11 years after mass shooting, S.C. church to open memorial

Wave Staff Report
CHARLESTON, S.C., — Deona Smith opened her remarks at the preview for the Emanuel Nine Memorial by reciting the names of the nine people killed 11 years ago at Mother Emanuel AME Church.
Rev. Clementa C. Pinckney. Cynthia Marie Graham Hurd. Rev. Sharonda Coleman-Singleton. Rev. Daniel L. Simmons. Rev. DePayne Middleton-Doctor. Tywanza Sanders. Myra Thompson. Ethel Lance. Susie Jackson.
“We wouldn’t be here if it were not for the nine,” said Smith, executive director of the Mother Emanuel Memorial Foundation. “It was a horrific thing that happened here on June 17th, 2015.”

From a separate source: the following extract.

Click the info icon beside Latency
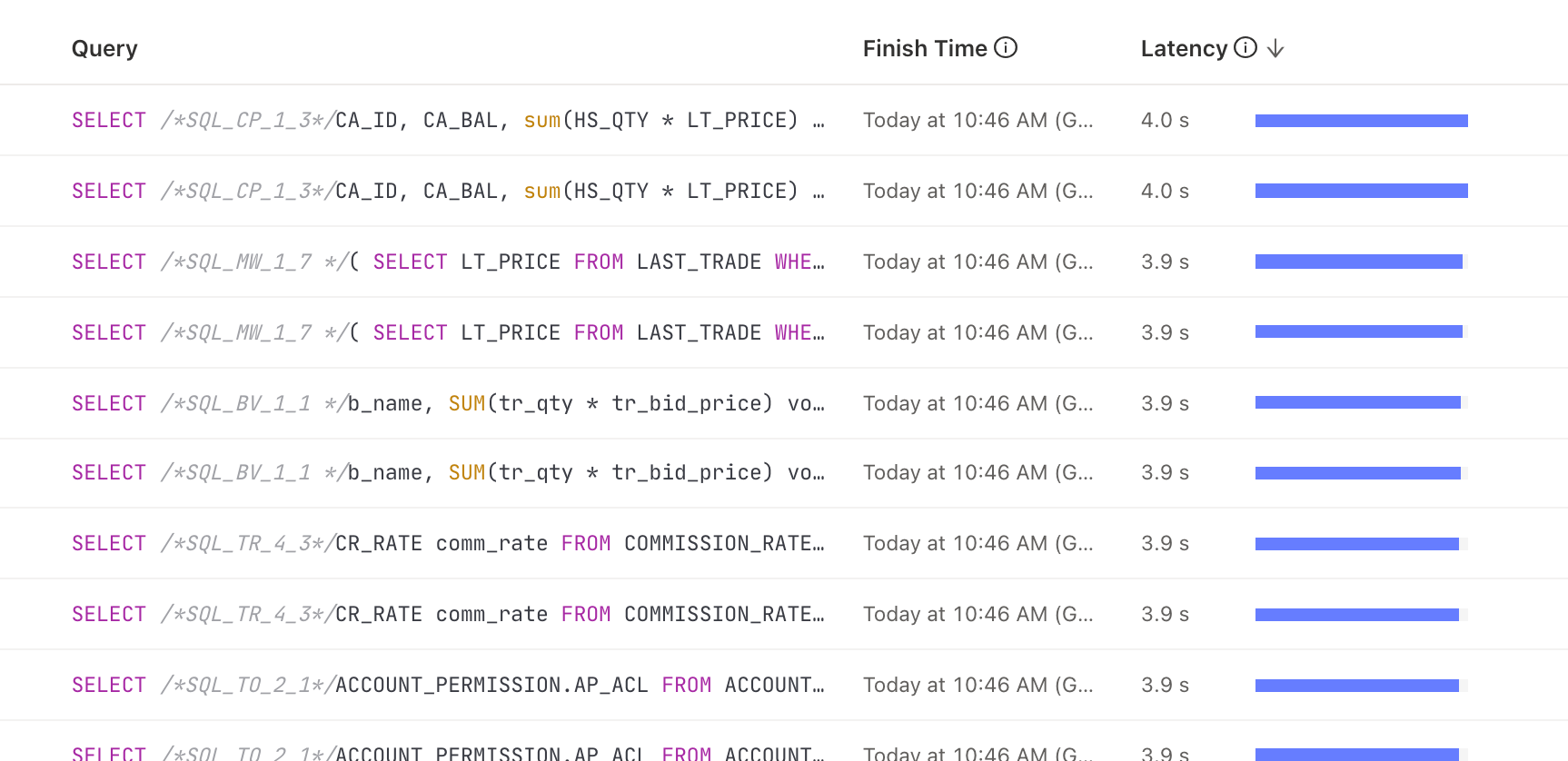 1245,47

One week before the 11th anniversary of the mass shooting at Mother Emanuel AME Church in Charleston, South Carolina, Smith shared with media a first look at a memorial, which is being built next to the historic church at 110 Calhoun St.
The memorial is designed to be a permanent public space honoring the nine worshippers who were killed during Bible study on June 17, 2015 by a white supremacist, 21 year old Dylann Roof. The site also honors the five survivors, the resilience of the congregation, and all people impacted by hatred and racial violence.

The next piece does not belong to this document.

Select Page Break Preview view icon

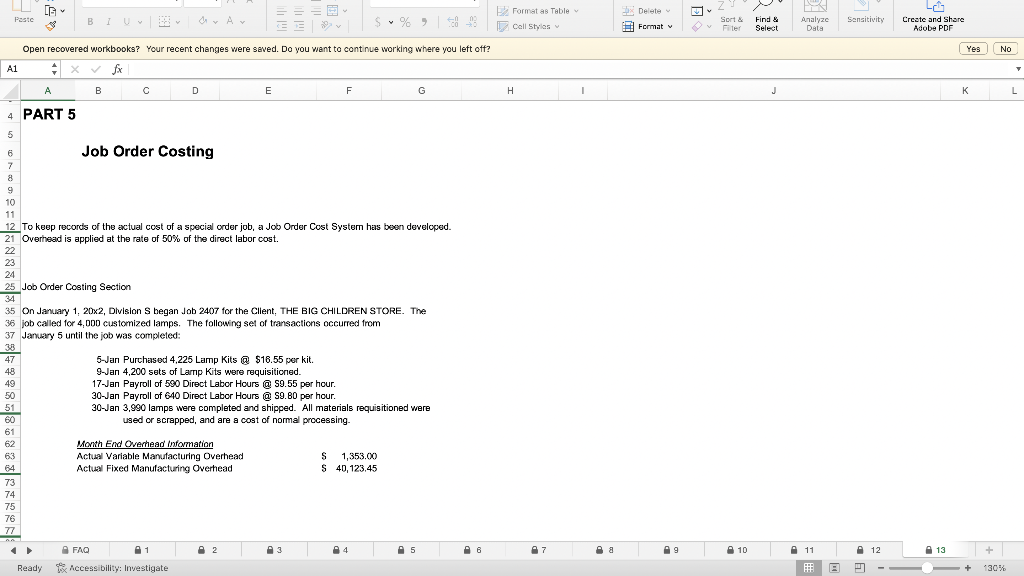pos(859,568)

Construction is well underway, and the memorial will open to the public this fall. Admission will be free.
“It is a safe space that should be available and accessible to everyone,” Smith said. “Everyone in our community and visitors alike.
The Mother Emanuel Memorial Foundation was formed in 2017 and is an independent organization with a board of 15 members that is separate from the church. The foundation is a nonprofit with independent governance and financial oversight and is fully responsible for the memorial. The foundation board is co-chaired by Rev. Eric Manning, senior pastor of Mother Emanuel and John Darby, CEO of the Beach Company.

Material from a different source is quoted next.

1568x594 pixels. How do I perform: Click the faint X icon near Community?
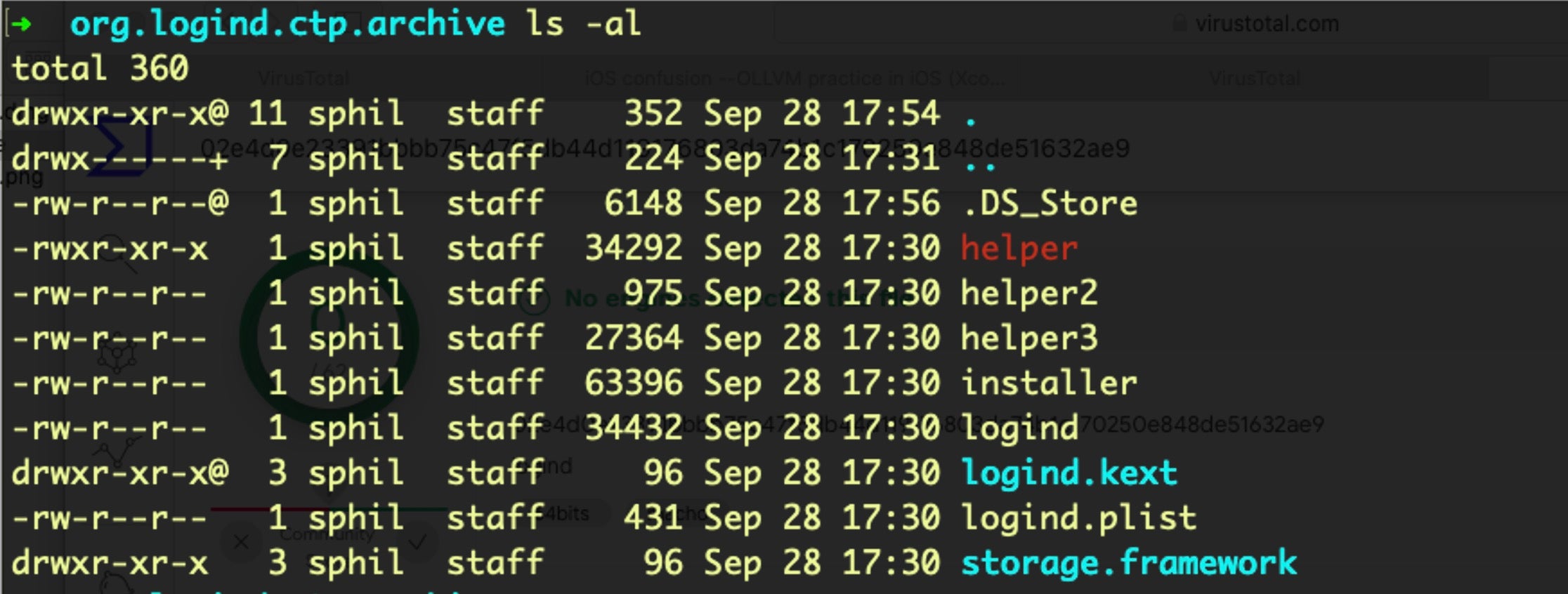point(241,542)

The media preview included a walk through the construction site and a visit to a museum space across the street that houses many of the works of art, tributes, and gifts sent to Mother Emanuel in the immediate aftermath of the 2015 tragedy. Those items are being curated by Lee Bennett Jr., the church’s historian, and serve as a visible testament to how deeply the attack moved people around the world.
For Smith, a Lowcountry native who grew up AME and has personal ties to the church and its congregation, leading the foundation is deeply meaningful.
“This is my charge: to lead this organization and to try to present a memorial that the families, the survivors, and the community at large can be proud of,” she said. “Something that earns the respect and honor of who they were as people in our community.”
The memorial, designed by architect Michael Arad, who also designed the 9/11 Memorial in New York, will feature a Memorial Courtyard with a names fountain, fellowship benches, a contemplation basin for quiet individual reflection, and reimagined church grounds connecting the memorial to Mother Emanuel AME Church.
The foundation has raised and pledged approximately $19.9 million toward a $25 million campaign goal. Donors have ranged from individual donors, the true drivers of the project, to major corporations including Boeing, Wells Fargo, Bank of America, TD Bank, Coca-Cola Consolidated, the Beach Company, and Nucor, as well as municipalities and philanthropic organizations.
“In the same way that Charleston came together after the tragedy, Charleston has come together to fund this memorial,” Smith said.
One piece of the memorial is fully dependent on continued fundraising: the Survivors’ Garden, which will be built on the east side of the church to honor the five people who lived through the attack.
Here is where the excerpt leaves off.